---------- Listed records ----------

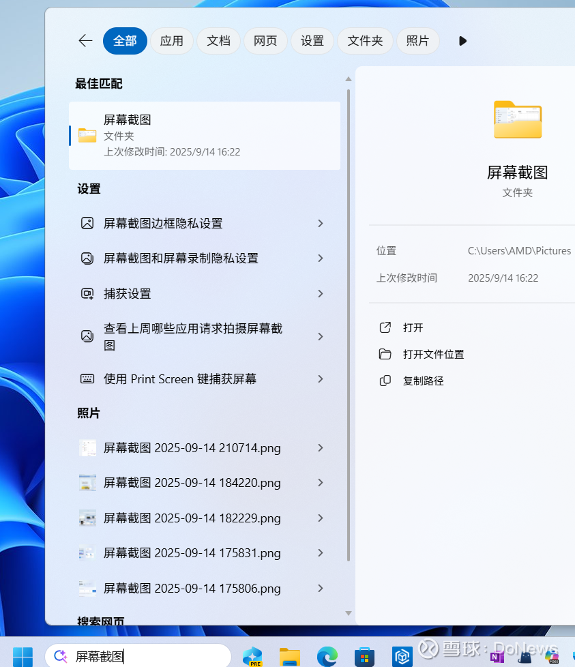Image resolution: width=575 pixels, height=667 pixels.
Task: Click the taskbar search box with 屏幕截图
Action: coord(138,656)
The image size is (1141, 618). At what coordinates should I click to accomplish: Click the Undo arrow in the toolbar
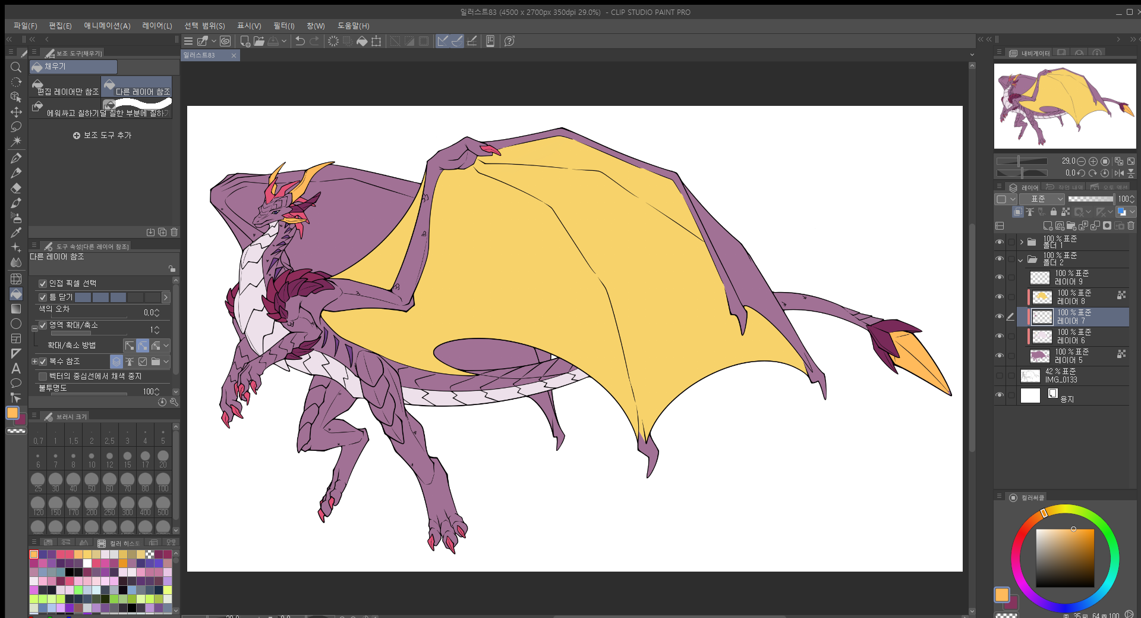300,41
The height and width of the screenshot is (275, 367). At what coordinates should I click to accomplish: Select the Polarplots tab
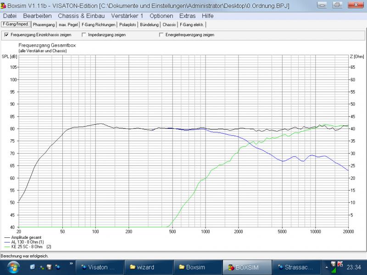tap(128, 24)
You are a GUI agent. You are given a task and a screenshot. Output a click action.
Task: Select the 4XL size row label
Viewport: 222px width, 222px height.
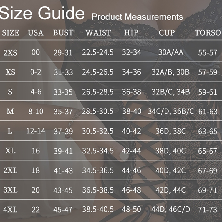(11, 210)
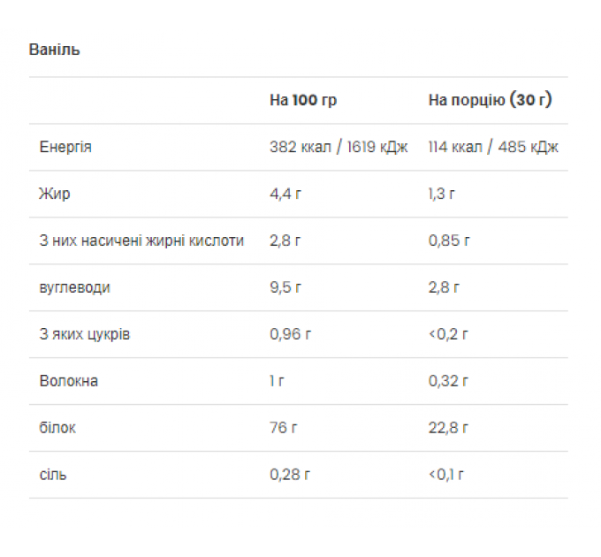Click the З яких цукрів label
601x557 pixels.
tap(85, 334)
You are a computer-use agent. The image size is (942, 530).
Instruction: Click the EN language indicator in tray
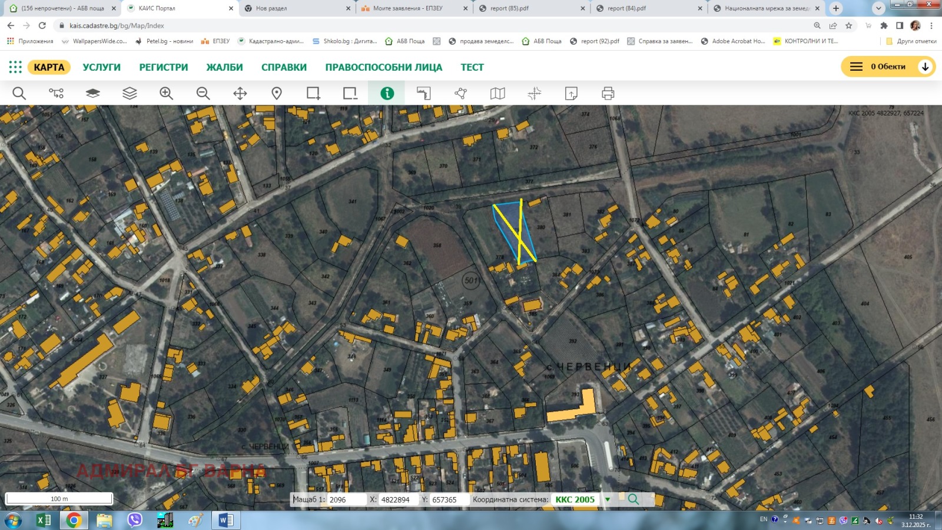pos(763,520)
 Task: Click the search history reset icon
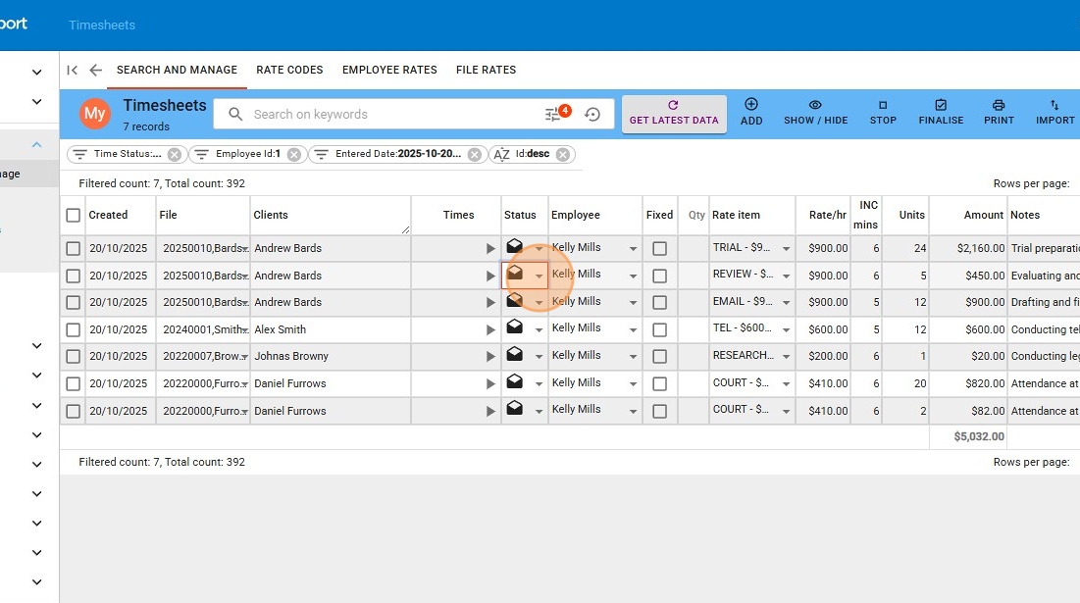tap(591, 114)
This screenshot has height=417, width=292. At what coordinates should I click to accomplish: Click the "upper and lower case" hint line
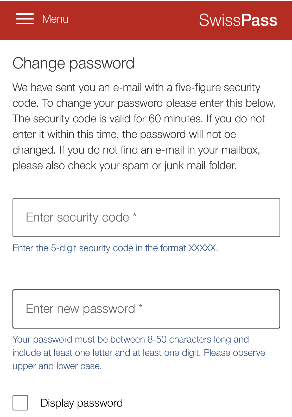pos(57,366)

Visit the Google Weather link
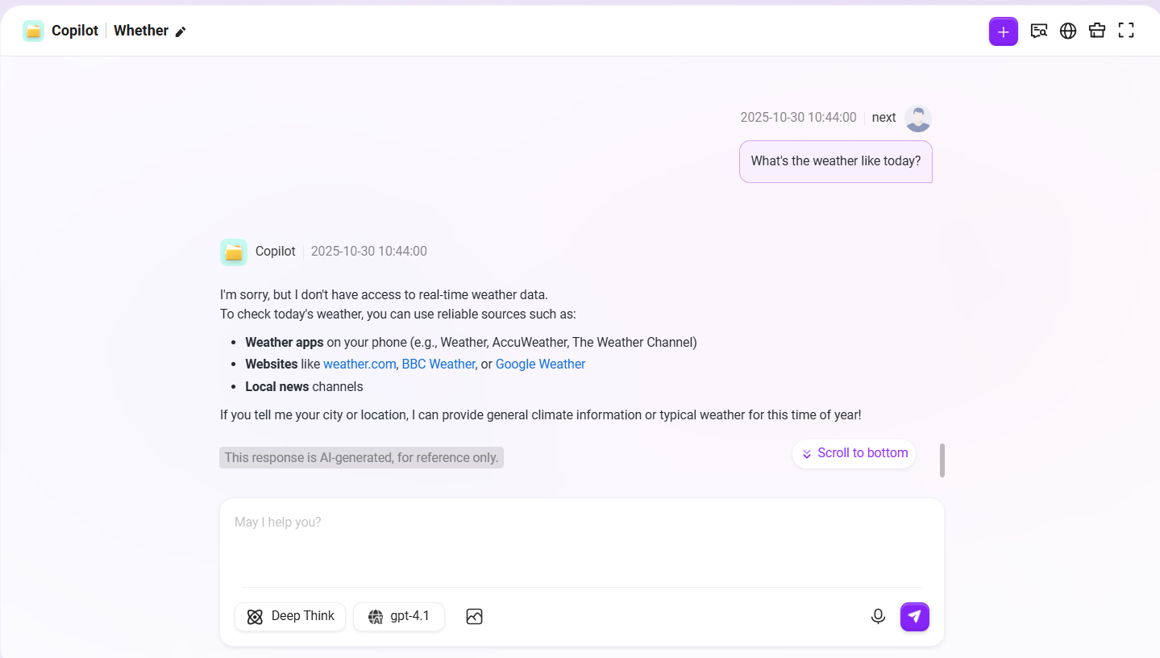pyautogui.click(x=540, y=364)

----------

## Your objective
Extract every line of the data above that contains the string "size", treating uppercase and lowercase letters as different.

## Task output
The image size is (1141, 618). At what coordinates should I click to accomplish: Click the Undo arrow in the toolbar
Task: Select the 4XL size row label
You are a computer-use agent. The image size is (942, 530).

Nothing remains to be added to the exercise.